Instead, our time spent in the virtual world of the Web provides us with narratives that are snippets or soundbites, constantly interrupted by hyperlinks to “related stories” to which we happily leap, distracting our attention from the main story or narrative that — frankly — was getting a little too long anyway for our short attention spans.
Welcome to the virtual world
And instead of the rituals of the family dinner, learning writing or fly fishing from Dad, we spend hour after hour vicariously living others’ experiences, often with a stand-in avatar for us as we get lost in some online video game or doing armchair traveling around the world.
We already know we have become more splintered as families as everyone heads off to their own laptops to explore their virtual worlds which may not be representative of the corner of the world we inhabit at all. That being so, how do we expect to understand that culture as our parents and grandparents did?
It’s not just family members going their own way, but also members of the same culture or society doing the same thing. The younger we start out exploring the world on the Web instead of the real world in front of us, the more time we spend away from the rituals and narratives that teach us about that culture.
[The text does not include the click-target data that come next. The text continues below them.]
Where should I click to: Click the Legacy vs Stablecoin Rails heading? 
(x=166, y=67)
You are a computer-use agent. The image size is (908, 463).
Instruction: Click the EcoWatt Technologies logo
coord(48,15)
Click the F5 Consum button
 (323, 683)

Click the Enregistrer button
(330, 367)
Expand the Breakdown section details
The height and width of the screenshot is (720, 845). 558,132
And, since we learn a lot about our own identity from our culture, we make it harder to discover that identity.
No mall directory
Is it surprising that we wake up one day to discover that, like the first-time shopper in a huge shopping mall, we have no idea where we are in relation to the places we want to be or how to get there? There is no mall directory, because there have been no narratives and few real-life rituals to point us to our destinations.
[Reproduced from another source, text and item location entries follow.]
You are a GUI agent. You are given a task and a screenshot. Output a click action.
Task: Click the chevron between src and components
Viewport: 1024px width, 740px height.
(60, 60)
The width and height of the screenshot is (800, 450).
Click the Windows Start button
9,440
The other day I was watching a TV commercial for one of those online services that helps you track your family tree. Something like Ancestry.com. There was this woman who was talking about her great-grandfather as if he were someone from an alien planet whom she knew absolutely nothing about until she paid this online service to discover his identity.
Then I realized, I don’t even know who my own great-grandfather was. As a child raised on television, I can tell you the name of Tonto’s horse, but not the name of my grandfather’s dad or mom.
A telling sign about how we’re losing our sense of our own culture? Wouldn’t our grandparents chide us for side-stepping the importance of knowing our own family history?
Is our time spent in the virtual world, as opposed to the real one, exacerbating that disconnect from our own culture? At best, it doesn’t help.